Excerpted text:

# will stock tires fit on other wheels



## rsm300 (Feb 10, 2011)

i have a ls cruze so i have steelies with hubcaps. the steelies are 16s so i was wondering if the stock tires will fit on most aftermarket 16 inches wheels. id rather just upgrade to a set of the rs 16 inch wheels but they really expensive everywhere i have looked and no one seems to be selling any factory wheels yet.


----------



## TSURacing (Jan 1, 2011)

Yes, the should fit no problem. The stock wheels have an unusual bolt pattern, but that will not affect tire fitment. I would wait a few months and let the wheel manufacturers start producing more styles with the 5x105 pattern.

These are the wheels I just got for my LTZ.









Do you live in a snow state? you could keep the steelies for winter tires. Thats what I use these aftermarket rims for. Remember if you buy new rims, get the TPMS sensors off your old wheels. Those suckers are expensive.


----------



## rsm300 (Feb 10, 2011)

ok. where did you get those from. i like them and what is a tpms sensor??


----------



## TSURacing (Jan 1, 2011)

rsm300 said:


> ok. where did you get those from. i like them and what is a tpms sensor??


I got them from Discount Tire. You can also get this style in 17" too.
Wheel Details - Discount Tire

Here is another style they have
Wheel Details - Discount Tire

Heres a few pics of them on the Cruze.

Chevy Cruze Forum : Chevrolet Cruze Forums - TSURacing's Album: Snow Day!

Given information:
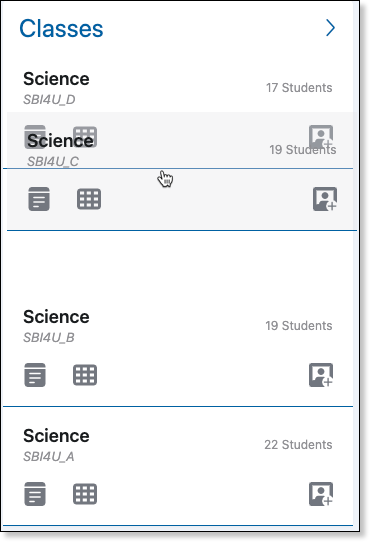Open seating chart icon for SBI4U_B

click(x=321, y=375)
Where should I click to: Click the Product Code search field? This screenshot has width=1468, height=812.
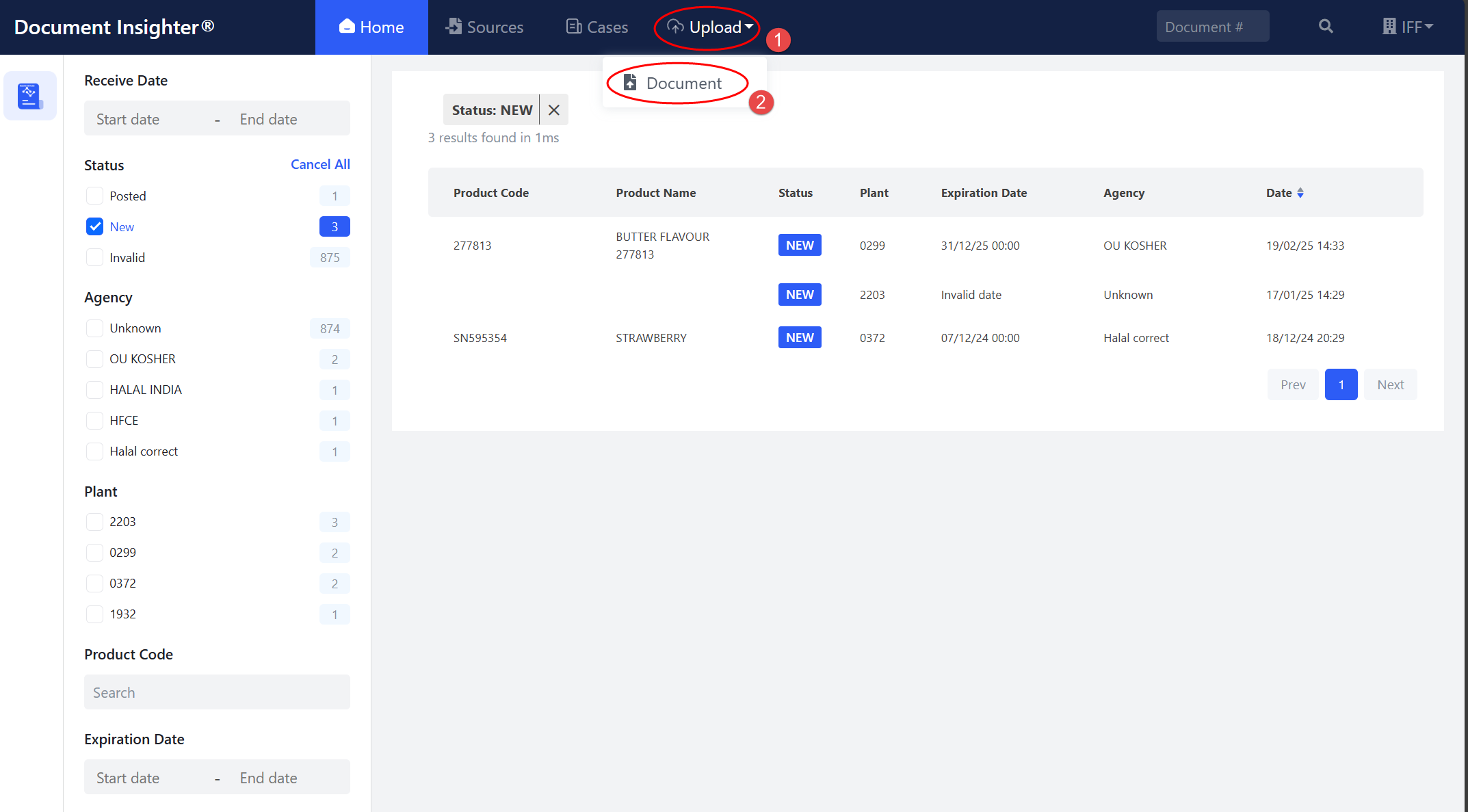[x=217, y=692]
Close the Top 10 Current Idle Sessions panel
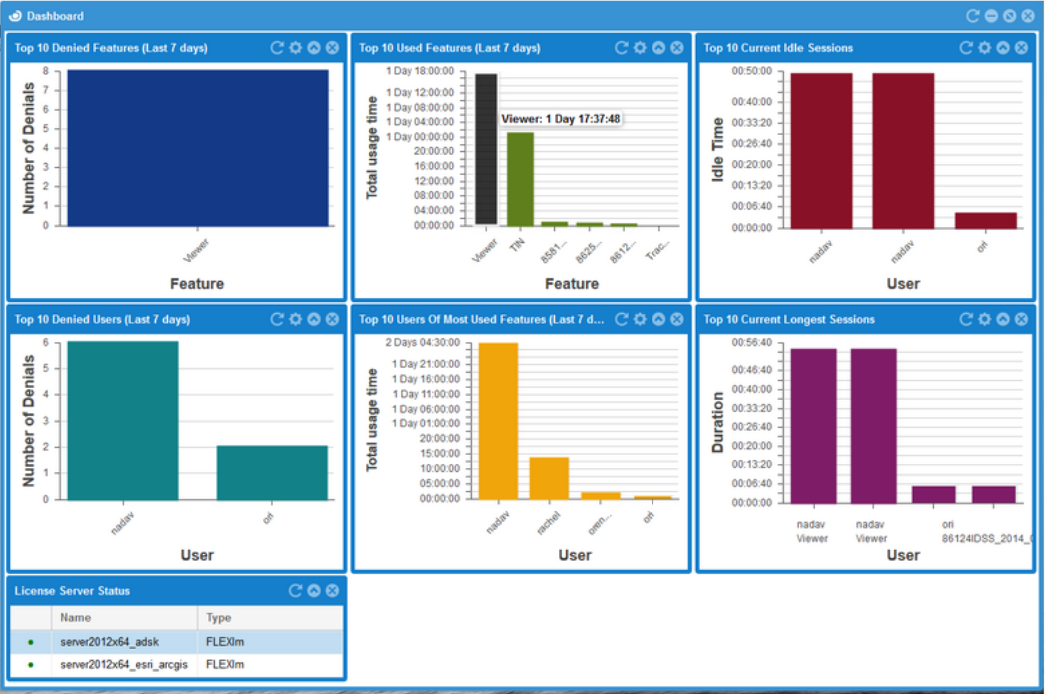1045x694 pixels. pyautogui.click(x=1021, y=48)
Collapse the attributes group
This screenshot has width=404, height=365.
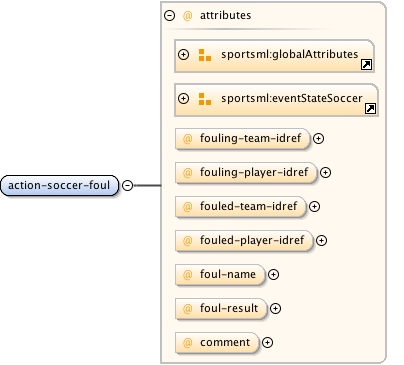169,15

Requirements:
1) In the forum thread about stock tires, why does the reply advise waiting a few months before buying aftermarket wheels?
2) List each line in the entries that contains the string "width".

Responses to the tasks:
1) Waiting gives wheel manufacturers time to start producing more styles with the 5x105 bolt pattern, which the Cruze's stock wheels use.

2)
Where should I click to: Click the Product Code search field? This screenshot has width=1468, height=812.
This screenshot has width=404, height=365.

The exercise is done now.